ITS A FUCKIN SPOOK/ASSASINATION GROUP you dumb shit
They dont "like" you and they are not "impressed" or whatever bullshit they want you to imagine.
They are seedy shitbags operating under the misguided belief that their flag, their god and their little douchebag family is the only thing that matters. You are the stupidest fuck if you get taken in by these "open challenge" bullshit. This is like "Hay! Top level counterfeiters! Here's your chance to show a SPY AGENCY with GLOBAL REACH who KILLS PEOPLE IN SECRECY all your counterfeiting and forgery skills! What could go wrong? If nothing else, enjoy being added to their list of potential actors capable of doing such a thing. Dumbass
Seriously, go do this because just participating in this says a ton about your psychological makeup:
* NEEDS ATTENTION
* LAZILY EXPOSES THEMSELF TO EVERYONE
* 100% EXPENDABLE
Re:Shut up, America's enemy No. 1, NSA! by nazsco · 2018-09-23 09:08 · Score: 1

you forgot the people that did all you say, were all promoted and are still employed or very comfortably retired.

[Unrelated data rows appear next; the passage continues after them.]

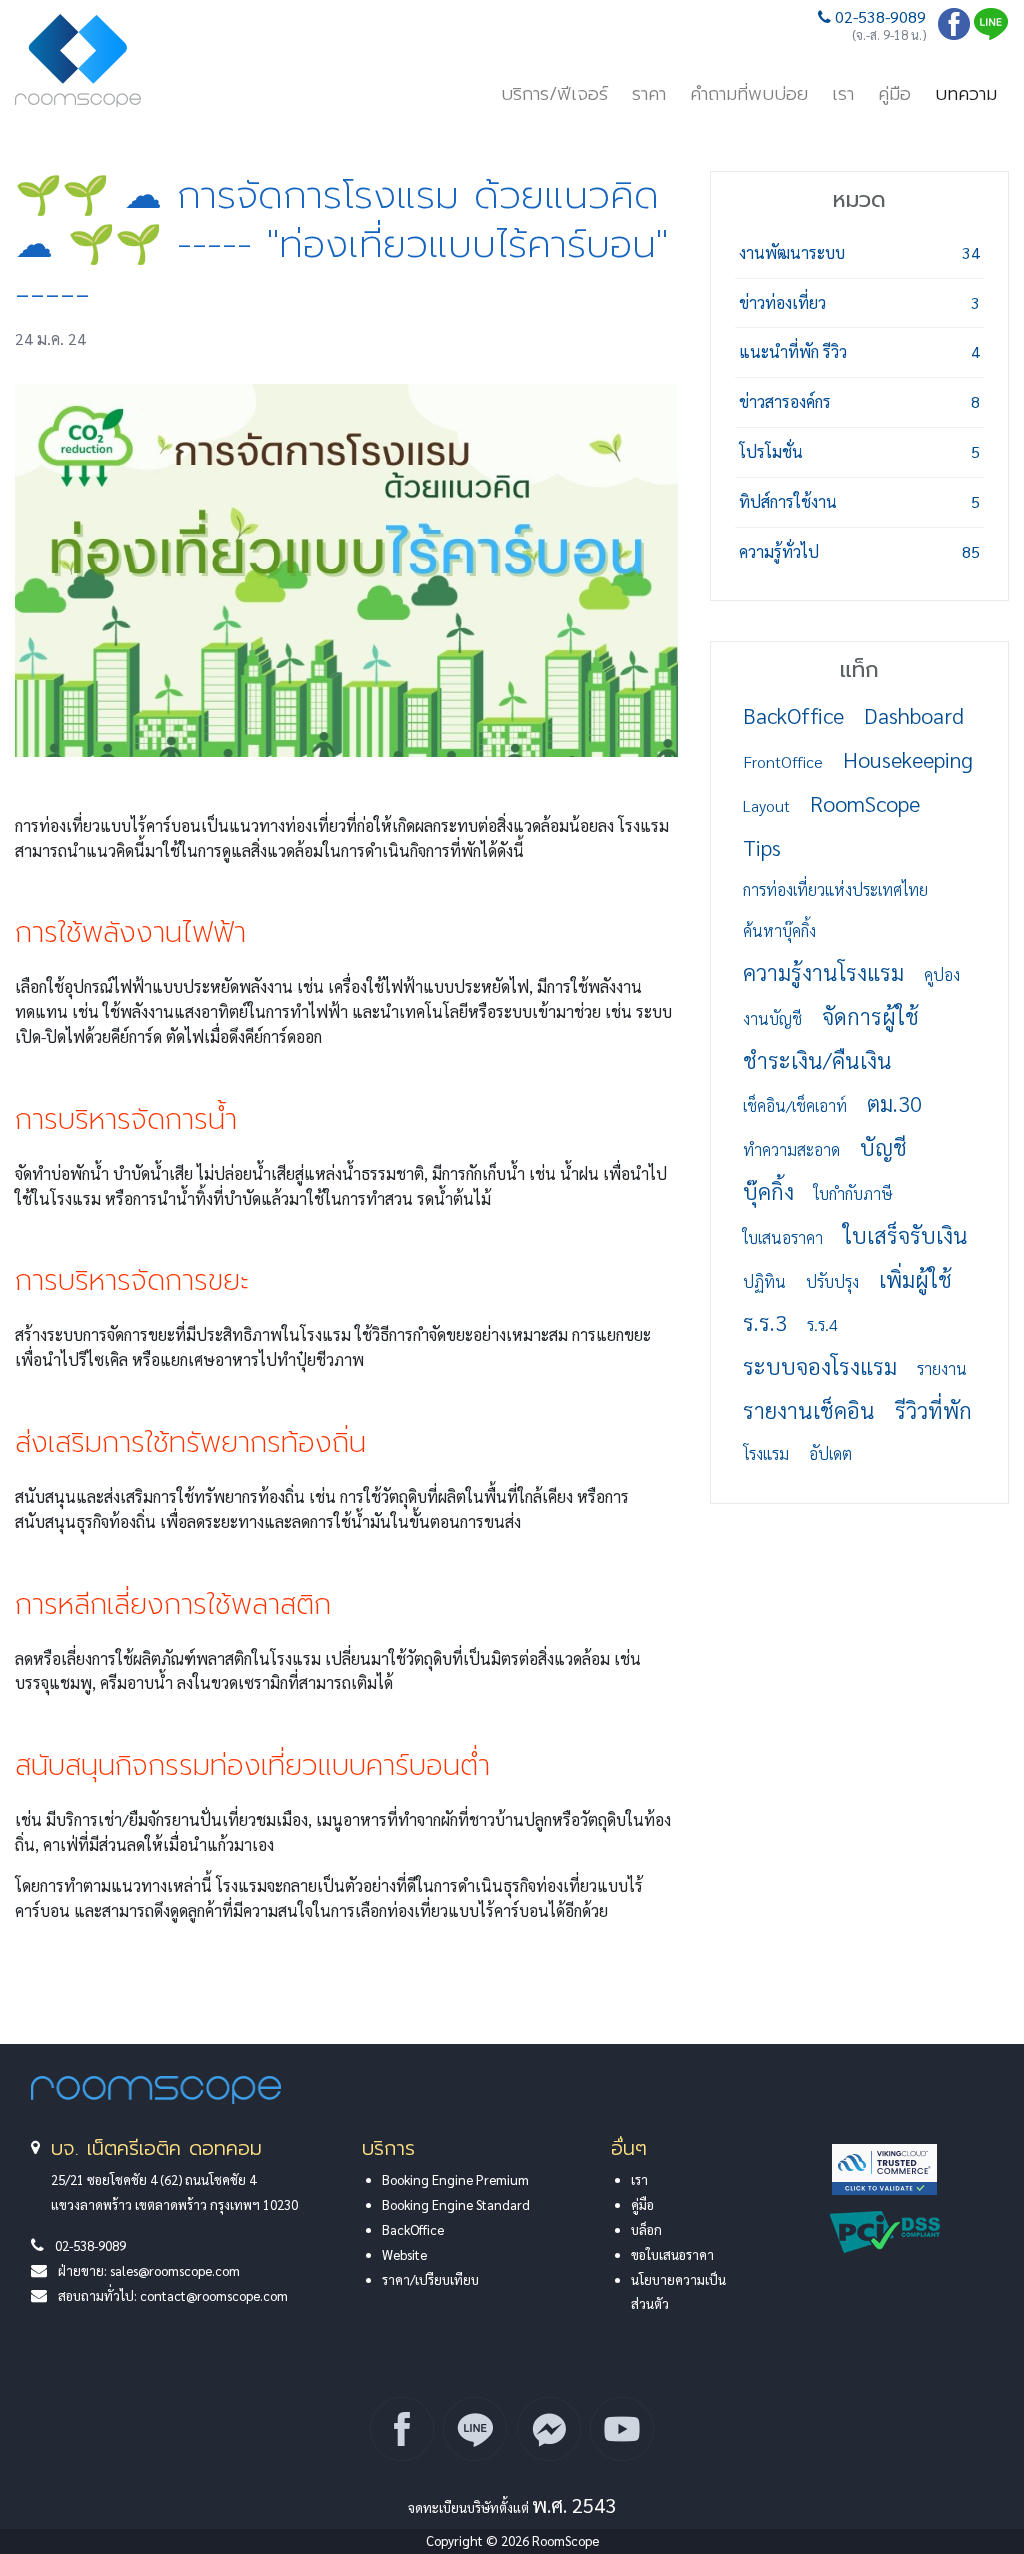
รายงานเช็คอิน (809, 1410)
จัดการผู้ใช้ (870, 1016)
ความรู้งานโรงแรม (823, 972)
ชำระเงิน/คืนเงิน (817, 1060)
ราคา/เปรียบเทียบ (430, 2279)
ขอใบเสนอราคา (672, 2254)
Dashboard (914, 715)
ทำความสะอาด (791, 1149)
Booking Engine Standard (456, 2204)
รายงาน (942, 1368)
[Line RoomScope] (991, 33)
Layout (766, 805)
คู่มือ (894, 94)
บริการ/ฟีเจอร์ (554, 94)
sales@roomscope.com (175, 2270)
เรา (843, 94)
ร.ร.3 (765, 1322)
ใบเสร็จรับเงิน (905, 1235)
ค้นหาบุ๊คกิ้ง (779, 930)
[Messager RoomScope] (549, 2429)
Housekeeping (908, 759)
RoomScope (865, 803)
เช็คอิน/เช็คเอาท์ (795, 1105)
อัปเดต (830, 1453)
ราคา (649, 94)
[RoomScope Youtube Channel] (622, 2429)
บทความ (966, 94)
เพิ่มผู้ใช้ (915, 1279)
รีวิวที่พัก (933, 1410)
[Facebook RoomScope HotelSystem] (954, 33)
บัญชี (883, 1147)
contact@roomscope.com (214, 2295)
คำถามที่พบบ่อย (749, 94)
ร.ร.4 (822, 1324)
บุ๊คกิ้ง (768, 1191)
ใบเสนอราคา (783, 1237)
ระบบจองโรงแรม (820, 1366)
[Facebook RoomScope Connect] (402, 2429)
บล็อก (646, 2229)
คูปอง (942, 974)
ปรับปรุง (832, 1281)
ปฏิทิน (764, 1281)
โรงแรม (766, 1453)
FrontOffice (783, 761)
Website (404, 2254)
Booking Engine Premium (455, 2179)
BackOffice (793, 715)
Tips (762, 847)
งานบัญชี (772, 1018)
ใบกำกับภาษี (853, 1193)
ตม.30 (894, 1103)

The ugly truth is.. by Xnet+Project · 2018-09-24 03:41 · Score: 1

Since the inception of cryptocurrency, it was bound to be exploited to this particular degree. In reality, the fact remains that cryptocurrency as a whole will continue to falter as a viable currency in it's current state at this current time.
Changes in blockchain technology may improve this in the future, however, in it's current state it is too volatile to trust as a constant construct for valued currency.